• _Listed records_
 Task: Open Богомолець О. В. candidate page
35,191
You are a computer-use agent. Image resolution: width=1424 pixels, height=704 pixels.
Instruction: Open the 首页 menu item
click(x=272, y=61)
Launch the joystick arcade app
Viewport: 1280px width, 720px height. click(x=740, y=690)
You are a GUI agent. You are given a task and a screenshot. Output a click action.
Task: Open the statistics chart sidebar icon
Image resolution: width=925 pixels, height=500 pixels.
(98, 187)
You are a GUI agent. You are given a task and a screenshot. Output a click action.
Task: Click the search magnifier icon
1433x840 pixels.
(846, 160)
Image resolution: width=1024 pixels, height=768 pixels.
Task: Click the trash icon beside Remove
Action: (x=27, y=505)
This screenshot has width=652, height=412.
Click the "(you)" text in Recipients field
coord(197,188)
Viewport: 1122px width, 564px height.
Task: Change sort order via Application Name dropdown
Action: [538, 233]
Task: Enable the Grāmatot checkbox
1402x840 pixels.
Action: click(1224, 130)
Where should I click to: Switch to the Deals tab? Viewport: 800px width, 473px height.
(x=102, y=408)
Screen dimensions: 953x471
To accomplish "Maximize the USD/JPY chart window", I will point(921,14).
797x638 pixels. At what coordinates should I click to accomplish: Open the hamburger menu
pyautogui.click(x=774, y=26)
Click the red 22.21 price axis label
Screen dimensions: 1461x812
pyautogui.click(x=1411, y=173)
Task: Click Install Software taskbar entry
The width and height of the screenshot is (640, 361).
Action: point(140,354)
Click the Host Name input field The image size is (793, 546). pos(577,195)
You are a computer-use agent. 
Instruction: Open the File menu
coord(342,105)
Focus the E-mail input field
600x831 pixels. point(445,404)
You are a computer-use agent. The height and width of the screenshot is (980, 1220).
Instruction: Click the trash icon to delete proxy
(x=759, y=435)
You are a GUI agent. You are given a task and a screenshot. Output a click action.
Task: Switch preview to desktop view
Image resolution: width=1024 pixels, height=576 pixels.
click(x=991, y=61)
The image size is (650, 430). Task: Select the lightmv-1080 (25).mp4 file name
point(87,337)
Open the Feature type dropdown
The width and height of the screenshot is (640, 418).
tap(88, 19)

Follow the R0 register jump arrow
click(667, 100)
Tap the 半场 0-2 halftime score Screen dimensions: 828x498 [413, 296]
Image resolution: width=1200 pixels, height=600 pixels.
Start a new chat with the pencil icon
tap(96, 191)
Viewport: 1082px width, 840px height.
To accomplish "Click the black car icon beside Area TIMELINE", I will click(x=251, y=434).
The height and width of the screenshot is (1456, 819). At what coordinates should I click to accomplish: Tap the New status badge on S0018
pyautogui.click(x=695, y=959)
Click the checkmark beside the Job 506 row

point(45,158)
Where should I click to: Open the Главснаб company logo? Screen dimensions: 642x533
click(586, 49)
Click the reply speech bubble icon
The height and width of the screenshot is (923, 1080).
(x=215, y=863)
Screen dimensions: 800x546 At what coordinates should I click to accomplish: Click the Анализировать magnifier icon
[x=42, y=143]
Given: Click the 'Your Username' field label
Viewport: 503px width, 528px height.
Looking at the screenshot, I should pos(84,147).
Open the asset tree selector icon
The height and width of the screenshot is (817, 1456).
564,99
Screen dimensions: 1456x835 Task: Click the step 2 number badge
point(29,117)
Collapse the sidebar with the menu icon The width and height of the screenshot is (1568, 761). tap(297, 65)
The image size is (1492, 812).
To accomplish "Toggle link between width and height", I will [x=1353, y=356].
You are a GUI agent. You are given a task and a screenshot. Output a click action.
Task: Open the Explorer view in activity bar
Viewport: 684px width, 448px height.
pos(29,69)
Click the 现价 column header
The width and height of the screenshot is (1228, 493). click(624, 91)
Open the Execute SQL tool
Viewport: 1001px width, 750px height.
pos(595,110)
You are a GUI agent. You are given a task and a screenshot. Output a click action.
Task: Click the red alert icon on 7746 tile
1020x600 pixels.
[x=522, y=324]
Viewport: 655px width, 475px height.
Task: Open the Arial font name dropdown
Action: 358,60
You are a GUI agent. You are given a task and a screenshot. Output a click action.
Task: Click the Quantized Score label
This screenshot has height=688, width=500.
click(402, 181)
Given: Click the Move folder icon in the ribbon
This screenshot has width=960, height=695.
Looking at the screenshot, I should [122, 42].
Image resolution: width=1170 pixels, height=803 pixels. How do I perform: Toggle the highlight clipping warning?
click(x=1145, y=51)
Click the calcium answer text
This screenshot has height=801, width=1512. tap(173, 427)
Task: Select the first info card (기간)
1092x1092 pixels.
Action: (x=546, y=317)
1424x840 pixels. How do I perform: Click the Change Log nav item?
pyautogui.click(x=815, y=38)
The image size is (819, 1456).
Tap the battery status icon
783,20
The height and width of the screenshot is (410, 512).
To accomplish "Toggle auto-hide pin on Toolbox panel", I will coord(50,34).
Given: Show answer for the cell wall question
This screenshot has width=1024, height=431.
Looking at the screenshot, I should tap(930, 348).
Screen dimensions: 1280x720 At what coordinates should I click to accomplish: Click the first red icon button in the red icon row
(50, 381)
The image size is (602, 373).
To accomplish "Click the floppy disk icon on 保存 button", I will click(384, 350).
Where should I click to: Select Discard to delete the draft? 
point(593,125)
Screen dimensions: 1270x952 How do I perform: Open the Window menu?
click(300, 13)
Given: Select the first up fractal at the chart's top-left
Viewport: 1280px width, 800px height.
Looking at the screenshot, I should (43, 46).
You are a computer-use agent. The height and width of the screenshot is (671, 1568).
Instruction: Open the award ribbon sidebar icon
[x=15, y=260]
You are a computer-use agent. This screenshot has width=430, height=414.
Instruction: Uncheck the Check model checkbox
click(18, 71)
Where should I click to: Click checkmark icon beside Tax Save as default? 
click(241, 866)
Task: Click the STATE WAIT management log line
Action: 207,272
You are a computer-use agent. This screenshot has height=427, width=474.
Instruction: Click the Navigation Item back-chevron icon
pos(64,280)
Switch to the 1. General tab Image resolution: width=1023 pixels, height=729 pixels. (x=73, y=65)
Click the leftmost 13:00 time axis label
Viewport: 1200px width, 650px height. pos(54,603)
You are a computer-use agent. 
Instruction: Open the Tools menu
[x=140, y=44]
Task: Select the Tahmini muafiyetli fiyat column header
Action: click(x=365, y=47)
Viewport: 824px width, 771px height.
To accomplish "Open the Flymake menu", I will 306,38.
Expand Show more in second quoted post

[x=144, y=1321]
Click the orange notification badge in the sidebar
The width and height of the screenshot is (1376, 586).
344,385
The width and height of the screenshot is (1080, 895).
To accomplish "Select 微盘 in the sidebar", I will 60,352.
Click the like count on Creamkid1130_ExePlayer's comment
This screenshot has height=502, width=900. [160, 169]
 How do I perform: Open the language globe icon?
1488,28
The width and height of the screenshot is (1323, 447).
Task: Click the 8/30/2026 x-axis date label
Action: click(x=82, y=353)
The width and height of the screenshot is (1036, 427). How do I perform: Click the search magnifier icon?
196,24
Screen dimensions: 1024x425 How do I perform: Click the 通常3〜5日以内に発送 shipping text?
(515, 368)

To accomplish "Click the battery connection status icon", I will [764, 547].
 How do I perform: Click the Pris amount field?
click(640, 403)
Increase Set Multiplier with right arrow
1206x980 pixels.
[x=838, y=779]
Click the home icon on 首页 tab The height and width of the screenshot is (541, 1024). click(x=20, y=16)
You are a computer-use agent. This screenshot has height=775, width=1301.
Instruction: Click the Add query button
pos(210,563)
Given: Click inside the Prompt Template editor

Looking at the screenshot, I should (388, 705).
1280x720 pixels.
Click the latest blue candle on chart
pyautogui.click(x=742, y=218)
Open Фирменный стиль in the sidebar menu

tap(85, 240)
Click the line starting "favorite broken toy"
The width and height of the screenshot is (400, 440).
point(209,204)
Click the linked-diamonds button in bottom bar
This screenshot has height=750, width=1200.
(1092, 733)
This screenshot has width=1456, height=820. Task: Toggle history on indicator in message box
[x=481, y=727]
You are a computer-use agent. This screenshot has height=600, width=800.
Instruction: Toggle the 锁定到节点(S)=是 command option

• _Work to complete_
Retype the rows above exactly, starting at the line containing "The image size is (1492, 812)." and ending at the line containing "Looking at the screenshot, I should [122, 42].".

• _Completed task_
The image size is (1492, 812).
To accomplish "Toggle link between width and height", I will [x=1353, y=356].
You are a GUI agent. You are given a task and a screenshot. Output a click action.
Task: Open the Explorer view in activity bar
Viewport: 684px width, 448px height.
pos(29,69)
Click the 现价 column header
The width and height of the screenshot is (1228, 493). click(624, 91)
Open the Execute SQL tool
Viewport: 1001px width, 750px height.
pos(595,110)
You are a GUI agent. You are given a task and a screenshot. Output a click action.
Task: Click the red alert icon on 7746 tile
1020x600 pixels.
[x=522, y=324]
Viewport: 655px width, 475px height.
Task: Open the Arial font name dropdown
Action: 358,60
You are a GUI agent. You are given a task and a screenshot. Output a click action.
Task: Click the Quantized Score label
This screenshot has height=688, width=500.
click(402, 181)
Given: Click the Move folder icon in the ribbon
This screenshot has width=960, height=695.
Looking at the screenshot, I should [122, 42].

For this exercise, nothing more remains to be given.